Ancak devrimci teorinin, bilimsel sosyalizmin hayatla buluşabilmesi toplumdaki karşılığı olan sınıfla buluşması anlamına gelmektedir. İşçi sınıfı bilimsel sosyalizmde “düşünsel silahlarını” bulurken bilimsel sosyalizmse işçi sınıfında maddi karşılığını bulmaktadır. Bilimsel sosyalizmi işçi sınıfıyla buluşturacak olan devrimci örgüt ise burada temel önemdedir. İşçi sınıfıyla et ve tırnak gibi birleşmiş, işçi sınıfı içersinde yer edinmiş, onun içerisinde konumlanmış, fabrikalar temelinde hücreler oluşturmuş, sadece teorisi ile değil, sınıf bileşeni ve sınıfsal karakteri ile bunu ortaya koyan bir devrimci parti sosyalizme giden yolu açabilir.

Çünkü üretim araçları üzerindeki özel mülkiyetin kaldırılması, “mülksüzleştirenlerin mülksüzleştirilmesi”, özel mülkiyetin toplumsal mülkiyet haline gelebilmesi ancak işçi sınıfı öncülüğünde gerçekleştirilecek bir devrimle olanaklıdır.
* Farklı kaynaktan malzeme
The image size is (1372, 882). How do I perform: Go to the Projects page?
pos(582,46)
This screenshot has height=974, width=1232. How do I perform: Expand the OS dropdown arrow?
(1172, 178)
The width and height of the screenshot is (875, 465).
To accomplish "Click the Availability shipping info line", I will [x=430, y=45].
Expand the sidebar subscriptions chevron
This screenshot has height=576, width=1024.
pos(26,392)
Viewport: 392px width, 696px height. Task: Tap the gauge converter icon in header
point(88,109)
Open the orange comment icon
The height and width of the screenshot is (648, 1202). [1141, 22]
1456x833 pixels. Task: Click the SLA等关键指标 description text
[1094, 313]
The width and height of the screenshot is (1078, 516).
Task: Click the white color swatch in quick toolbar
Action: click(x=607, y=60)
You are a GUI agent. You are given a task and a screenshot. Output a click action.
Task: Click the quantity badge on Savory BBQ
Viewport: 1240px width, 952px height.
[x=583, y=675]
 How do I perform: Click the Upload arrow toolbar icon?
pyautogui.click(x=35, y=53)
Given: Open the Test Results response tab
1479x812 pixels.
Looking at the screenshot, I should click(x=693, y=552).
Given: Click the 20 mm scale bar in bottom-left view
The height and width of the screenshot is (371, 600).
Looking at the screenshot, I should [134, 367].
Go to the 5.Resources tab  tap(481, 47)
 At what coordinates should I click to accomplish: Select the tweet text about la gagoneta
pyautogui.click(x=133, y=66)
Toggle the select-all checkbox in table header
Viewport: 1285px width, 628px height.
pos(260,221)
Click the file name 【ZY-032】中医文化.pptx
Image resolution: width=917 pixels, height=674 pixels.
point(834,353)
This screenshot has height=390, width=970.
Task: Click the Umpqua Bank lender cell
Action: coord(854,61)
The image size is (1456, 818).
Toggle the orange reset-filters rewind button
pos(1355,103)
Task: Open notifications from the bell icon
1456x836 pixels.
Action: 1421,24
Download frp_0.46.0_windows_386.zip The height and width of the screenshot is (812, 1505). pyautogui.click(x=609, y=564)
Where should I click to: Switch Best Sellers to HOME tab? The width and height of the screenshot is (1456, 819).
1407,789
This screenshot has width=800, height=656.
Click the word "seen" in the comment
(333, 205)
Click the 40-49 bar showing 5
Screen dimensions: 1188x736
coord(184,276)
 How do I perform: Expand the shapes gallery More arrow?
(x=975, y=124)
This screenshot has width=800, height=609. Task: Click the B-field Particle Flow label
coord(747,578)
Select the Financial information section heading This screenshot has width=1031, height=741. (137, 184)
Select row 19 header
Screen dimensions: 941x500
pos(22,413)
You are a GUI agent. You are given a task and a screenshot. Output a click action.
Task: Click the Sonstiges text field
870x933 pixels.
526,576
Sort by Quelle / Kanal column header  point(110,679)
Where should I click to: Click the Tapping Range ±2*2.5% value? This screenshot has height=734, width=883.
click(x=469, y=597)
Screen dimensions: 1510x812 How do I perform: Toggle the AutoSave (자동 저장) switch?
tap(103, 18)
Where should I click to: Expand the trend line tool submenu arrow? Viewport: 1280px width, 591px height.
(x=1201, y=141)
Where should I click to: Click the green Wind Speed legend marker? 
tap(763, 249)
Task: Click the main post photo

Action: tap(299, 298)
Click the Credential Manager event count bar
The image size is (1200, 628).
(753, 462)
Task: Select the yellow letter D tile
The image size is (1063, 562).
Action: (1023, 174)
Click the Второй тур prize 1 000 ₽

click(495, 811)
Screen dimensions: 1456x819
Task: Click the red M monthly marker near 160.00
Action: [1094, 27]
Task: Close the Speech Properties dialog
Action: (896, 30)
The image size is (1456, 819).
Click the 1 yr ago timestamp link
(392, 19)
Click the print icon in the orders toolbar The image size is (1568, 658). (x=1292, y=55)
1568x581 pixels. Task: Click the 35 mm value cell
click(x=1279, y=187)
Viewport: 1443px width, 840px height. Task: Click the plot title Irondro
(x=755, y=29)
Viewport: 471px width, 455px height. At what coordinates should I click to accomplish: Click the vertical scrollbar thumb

Zira işçi sınıfı“zincirlerinden başka kaybedecek bir şeyleri” olmayan, yaşamak için emek-gücünü satmak zorunda olan mülksüzler sınıfıdır.

“Devrimci örgüt yaşamsaldır!”

Tüm bunlar Bolşevik Parti’nin üzerinde yükseldiği zemindir. Bilimsel sosyalizm ile işçi sınıfının birliğinde ifadesini bulan partinin sarsılmaz yapısı, temel taşlarıdır.

Bu örgüt, programı, hedefleri gereği düzen sınırları içine sığamayan, bir tercihin ürünü olarak değil, mücadelenin, tarihsel koşulların onu zorladığı bir durum olarak, “her şeyden önce ve esas olarak devrimci eylemi meslek edinmiş kişilerden oluşmalıdır. Böyle bir örgütün üyelerinin bu ortak özelliği karşısında, işçilerle aydınlar arasındaki ve hele ayrı ayrı meslekler arasındaki her türlü ayrım kesin olarak silinmelidir. Besbelli ki, bu örgüt, pek geniş tutulmamalı ve olabildiğince gizli olmalıdır.”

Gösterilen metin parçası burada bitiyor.